Picked up 3 CAB London Broils tonight for dinner tomorrow. Little dose of whos. sauce. Then I rubbed 1 with Wolfe rub, 1 with Mrs. Dash and 1 with KC Masterpiece BBQ seasoning. Gonna grill then up tomorrow and have a taste test with my wife and kids. I will let ya all know who the winner is!


----------



## Finney (Jun 1, 2005)

Nick, does the package say what the actual cut of meat is?
Until recently, London Broil was the method of cooking the meat... not the meat.


----------



## Nick Prochilo (Jun 1, 2005)

Yeah...CAB London Broil. Where I come from it's considered a cut of meat. Wanted to splurge and get CAB seeing as my son is home on leave. He brought along 2 MRE's from his station. All I can say is "Is this the best we can come up with for our troops?" This was the most foul tasting thing I every had! He says the pallet that they come on has a stamp on it that says "Not for human consumption". They weren't lying either!


----------



## LarryWolfe (Jun 2, 2005)

Chris Finney said:
			
		

> Nick, does the package say what the actual cut of meat is?
> Until recently, London Broil was the method of cooking the meat... not the meat.

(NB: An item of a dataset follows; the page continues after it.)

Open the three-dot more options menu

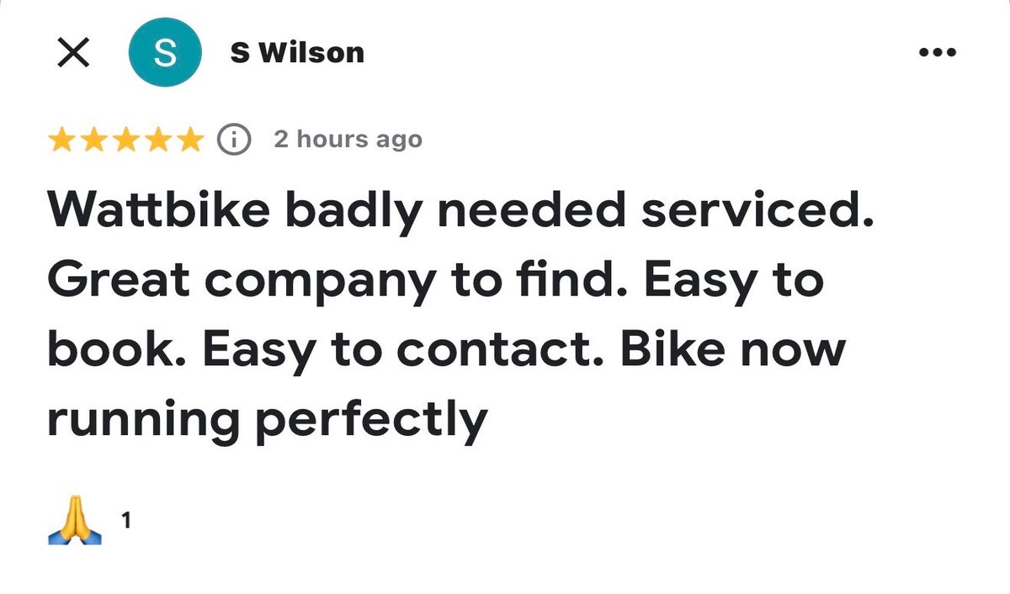coord(937,53)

They are called London Broil here as well.  Flank steak was the original and now they use top round as the cut called LB.


----------



## Kloset BBQR (Jun 2, 2005)

Nick Prochilo said:
			
		

> Yeah...CAB London Broil. Where I come from it's considered a cut of meat. Wanted to splurge and get CAB seeing as my son is home on leave. He brought along 2 MRE's from his station. All I can say is "Is this the best we can come up with for our troops?" This was the most foul tasting thing I every had! He says the pallet that they come on has a stamp on it that says "Not for human consumption". They weren't lying either!



Nick, back in my Army Days we referred to MRE's as Meals Rejected by Everyone.  Many of the MRE's back then were dehydrated.  Had to use what little water we had to eat them. Wasn't worth the effort.  Best things about them though was that we could trade them even up for a hot Weiner Schnitzel Dinner and a liter of Beer.  The Germans loved the stuff for camping.

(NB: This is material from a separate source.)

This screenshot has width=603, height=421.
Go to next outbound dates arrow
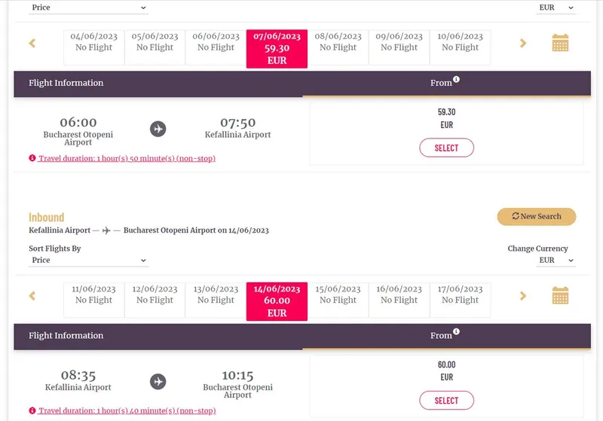point(522,43)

I liked the "C" rations they replaced much better.


----------



## Finney (Jun 2, 2005)

Larry Wolfe said:
			
		

> [quote="Chris Finney":d6yy9tck]Nick, does the package say what the actual cut of meat is?
> Until recently, London Broil was the method of cooking the meat... not the meat.



They are called London Broil here as well.  Flank steak was the original and now they use top round as the cut called LB.[/quote:d6yy9tck]

I know, it's all a big marketing ploy just like Chilean Sea Bass.
But I could call you Fabio all day long, and at the end of the day you're still Larry. 8-[ 
Not that being Larry isn't the same thing as being Fabio.  #-o


----------



## Nick Prochilo (Jun 2, 2005)

I thought they were one and both the same!


----------